Glisan and Love were walking side-by-side while Hartman was behind them. Hartman asked Love why he wouldn’t help them and Love reportedly said he was goint to call the police, Glisan said.
At that point, there was a scuffle between Love and Hartman, and Glisan, who previously worked at Springfield Armory assembling guns, and owns firearms himself, heard a slide being racked, or a round being chambered, in a pistol.
“I was thinking, ‘why would there be a gun?’ I jumped in the ditch and heard a gunshot,” Glisan said Wednesday.
After that first shot, he heard Love yell, “damn it, keep your hands off me,” Glisan said.

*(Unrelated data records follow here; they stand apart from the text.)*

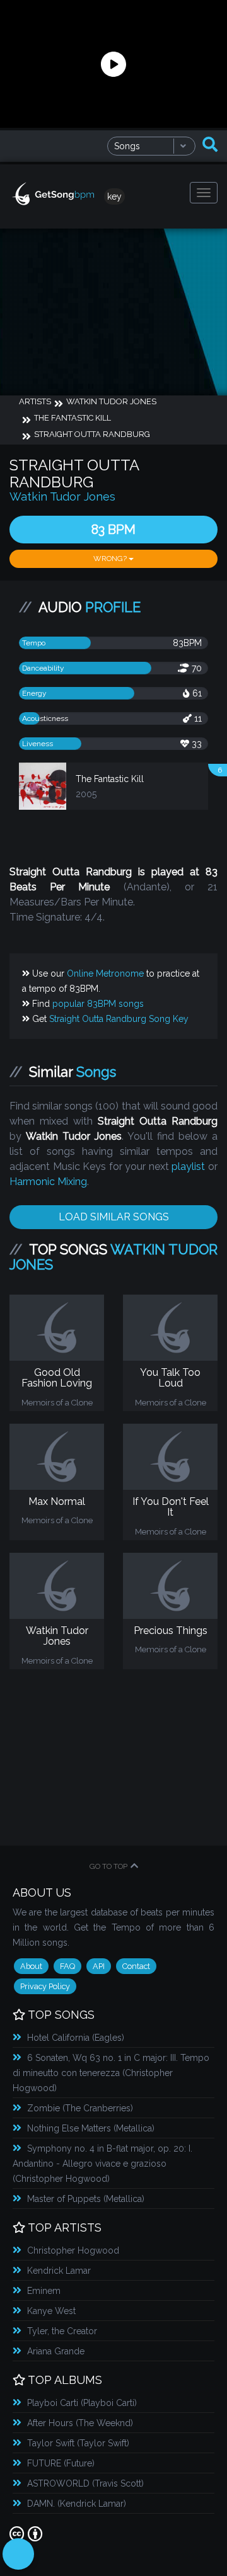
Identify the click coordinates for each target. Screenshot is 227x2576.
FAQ (67, 1966)
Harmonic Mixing (48, 1182)
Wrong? (111, 558)
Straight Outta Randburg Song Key (119, 1019)
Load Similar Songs (114, 1217)
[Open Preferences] (18, 2554)
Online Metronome (105, 973)
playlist (188, 1166)
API (99, 1966)
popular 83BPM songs (98, 1004)
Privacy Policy (45, 1986)
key (114, 196)
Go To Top (108, 1866)
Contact (136, 1966)
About (31, 1966)
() (75, 2038)
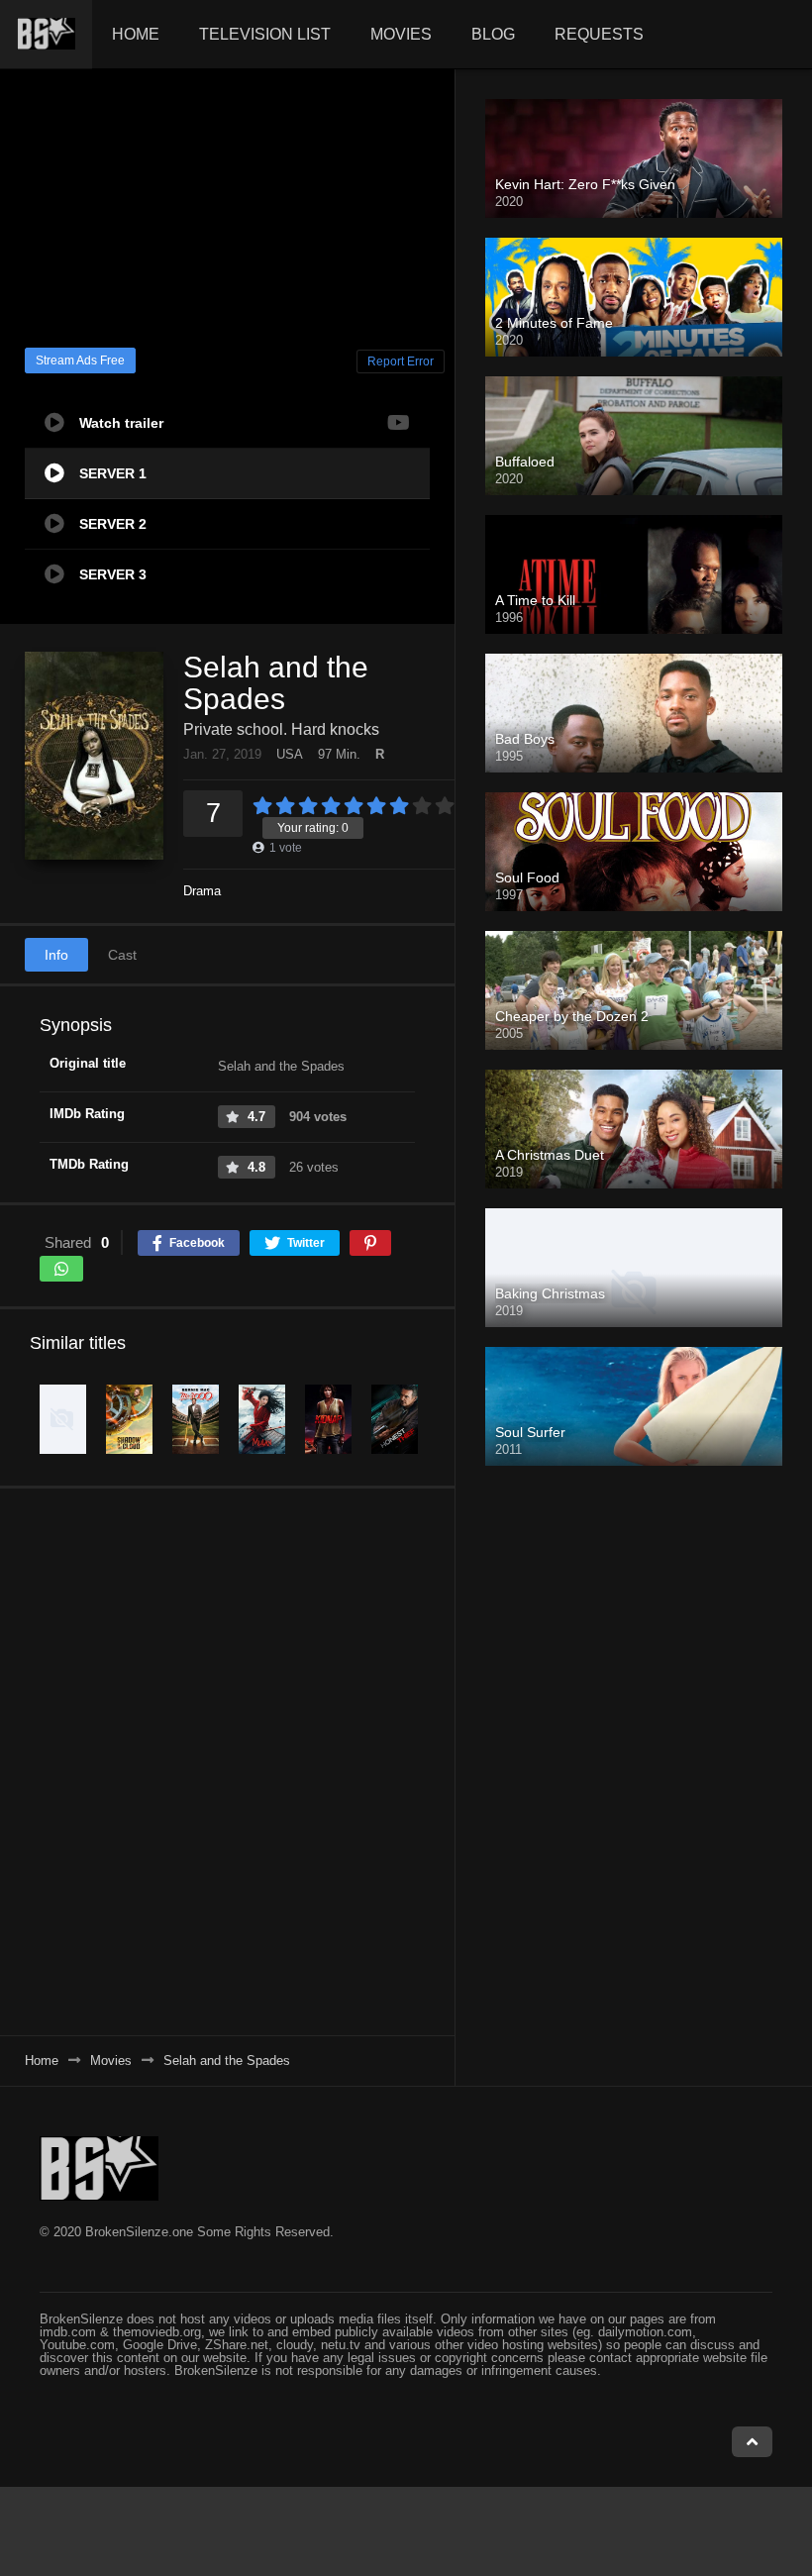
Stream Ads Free (80, 360)
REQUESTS (599, 34)
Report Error (400, 361)
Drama (202, 890)
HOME (135, 34)
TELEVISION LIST (265, 34)
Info (56, 955)
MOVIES (401, 34)
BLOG (493, 34)
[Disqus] (227, 1761)
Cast (122, 955)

After hearing the shot, he stood up out and took off running through a field. Before that, he saw Hartman and Love with their hands on each other, almost in a wrestling stance. He heard the second shot as he was running away.
“I didn’t know if I was being shot at. After that one, I heard, ‘goddamn it, I told you to stop’,” Glisan said.
He said there were about two to three minutes between the two shots and that nothing was said until after the first shot, which has been called a “warning shot” in previous descriptions.
Indeed.
Knox County Deputy Paul Cates also testified that he interviewed Love. He transported Love to the Galesburg hospital to get a whole slew of stitches from where Hartman had beat him about the head prior to the fatal shot.
Even after his Miranda warnings, Love said he left his home to check to see if anyone needed medical assistance after hearing the crash and yelling. On his way out of the house, he picked up his Ruger LC9S, and a spare magazine. The gun had an empty chamber.
After arriving on the scene, things deteriorated and he was approached by Hartman “in an aggressive manner.” He told Hartman to stop, but the kid kept coming and striking him, even after Love fired the first warning shot into the roadway.
Love told the officer that while back-pedaling from a continued attack from Hartman, he fired a second round into the ground. Even then, Hartman pressed the attack, punching the farmer in the face. Whereupon the farmer fired the third shot at very close range.
That round would rupture the intoxicated Hartman’s femoral artery. Hartman ran a short distance after that. He collapsed and soon bled out long before police or an ambulance would arrive.
Thursday may see Love himself testify. The defense team says their side of the case will take about a half-day or so. All sides expect the case to wrap up by the end of the week.
The prosecution, feeling nervous about their case, reached out to Love’s attorney Tuesday with an offer of a plea bargain – 2nd degree murder. Love promptly rejected the offer.
We will continue to monitor this trial and will report on the verdict.
In the meantime, stay safe out there.